The biggest factor affecting the future of domestic intermodal is PSR, Matthews says. Despite lane closures in the Eastern U. S., “the service levels should go up – that’s what the railroads have been preaching – and we’re starting to see that here in the last two or three weeks, so as service levels go up, that should attract more freight to intermodal. That would be the positive part of scheduled railroading.”

Regarding intermodal’s place in the increased shipper movement toward short-haul shipping – an area where trucks have been more competitive, Matthews expressed optimism, assuming railroads, especially in the East, can meet promised service standards. “The East Coast railroads know they need to be market-relevant and I think they will understand what’s going on in the truck market.”

4 thoughts on “Weather, PSR kick intermodal traffic at Hunt NEWSWIRE

  1. The current high-volume IM lanes all started as money-losing low-volume lanes. Cut-off those lanes now, and what you get is an industry with no future.

  2. Typical problem with a mega-carrier. Inflexibility in their own services and cannot improvise like they used to when Mr. J.B. Hunt himself ran the business. Sure the railroads have had their share of troubles, but it seems like truck carriers that go beyond 5,000 trucks mentally seem to get stuck in a rut quite often and can’t seem to work out solutions to their own problems.

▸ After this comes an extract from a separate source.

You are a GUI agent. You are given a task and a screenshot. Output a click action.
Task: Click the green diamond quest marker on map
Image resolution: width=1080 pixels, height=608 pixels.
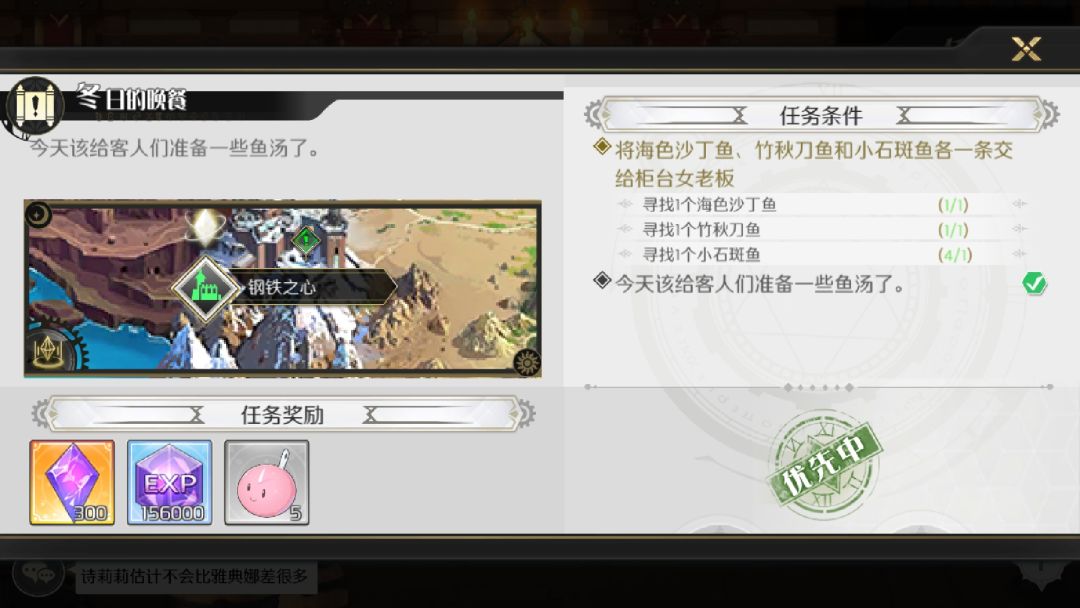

  3. Paul as far as I’m concerned all unit train traffic especially intermodal in all lanes should have a 1 man crew.

  4. This is my big concern with PSR. I’m cautiously optimistic that the practice will produce better service value for the carload, bulk and international intermodal networks.

    But domestic intermodal and other premium services like produce reefer boxcars demand less circuity and faster yet still reliable running. As well as terminal expansion for growth. And doesn’t tolerate long “subtractive” drays. All of these things mean lower margins and I fear the class 1s (probably more the entities that finance them) are unwilling to invest in this business.

    And because it’s a network business that benefits from aggregation, more lanes are superior to fewer in that they build traffic on the shared backbone routes. So cutting off lower density ramps is counter to that growth strategy. The better idea might have been lowering costs of the lower density legs (1 person crews for IM trains under a certain length?).